** Provided data follows **

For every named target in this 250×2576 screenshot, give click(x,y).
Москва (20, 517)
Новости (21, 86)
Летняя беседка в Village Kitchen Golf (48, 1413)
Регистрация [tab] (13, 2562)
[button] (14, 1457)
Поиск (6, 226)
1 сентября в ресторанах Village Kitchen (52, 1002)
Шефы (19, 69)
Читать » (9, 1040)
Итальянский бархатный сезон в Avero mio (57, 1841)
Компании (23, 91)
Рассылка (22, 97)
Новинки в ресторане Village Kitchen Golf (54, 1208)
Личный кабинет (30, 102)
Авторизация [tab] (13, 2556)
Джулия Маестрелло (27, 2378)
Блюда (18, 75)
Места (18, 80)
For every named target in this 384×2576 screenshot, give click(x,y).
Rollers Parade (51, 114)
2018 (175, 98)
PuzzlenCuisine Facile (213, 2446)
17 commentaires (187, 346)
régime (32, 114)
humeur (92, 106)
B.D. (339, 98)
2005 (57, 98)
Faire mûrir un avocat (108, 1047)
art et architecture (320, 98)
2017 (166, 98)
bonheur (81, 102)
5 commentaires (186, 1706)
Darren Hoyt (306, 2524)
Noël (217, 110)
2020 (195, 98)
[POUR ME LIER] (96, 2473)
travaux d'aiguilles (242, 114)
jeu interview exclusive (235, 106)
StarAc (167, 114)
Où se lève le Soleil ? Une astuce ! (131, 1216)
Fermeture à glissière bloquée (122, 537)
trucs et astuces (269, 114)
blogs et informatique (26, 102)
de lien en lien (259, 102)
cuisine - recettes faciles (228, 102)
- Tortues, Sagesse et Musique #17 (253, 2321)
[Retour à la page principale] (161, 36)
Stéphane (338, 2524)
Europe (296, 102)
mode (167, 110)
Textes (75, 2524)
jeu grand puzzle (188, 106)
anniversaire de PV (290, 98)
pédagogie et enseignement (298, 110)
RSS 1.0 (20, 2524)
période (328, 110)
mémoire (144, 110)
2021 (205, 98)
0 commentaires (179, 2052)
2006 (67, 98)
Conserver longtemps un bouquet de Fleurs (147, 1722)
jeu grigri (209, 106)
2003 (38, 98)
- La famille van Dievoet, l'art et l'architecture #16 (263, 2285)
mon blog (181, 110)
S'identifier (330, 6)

** End of Provided data **

• **Work item**: Transcribe the records above exactly, beginning at the line that contains "humeur (92, 106)" and ending with the line that contains "de lien en lien (259, 102)", both included, and nothing else.

• **Result of this task**:
humeur (92, 106)
B.D. (339, 98)
2005 (57, 98)
Faire mûrir un avocat (108, 1047)
art et architecture (320, 98)
2017 (166, 98)
bonheur (81, 102)
5 commentaires (186, 1706)
Darren Hoyt (306, 2524)
Noël (217, 110)
2020 (195, 98)
[POUR ME LIER] (96, 2473)
travaux d'aiguilles (242, 114)
jeu interview exclusive (235, 106)
StarAc (167, 114)
Où se lève le Soleil ? Une astuce ! (131, 1216)
Fermeture à glissière bloquée (122, 537)
trucs et astuces (269, 114)
blogs et informatique (26, 102)
de lien en lien (259, 102)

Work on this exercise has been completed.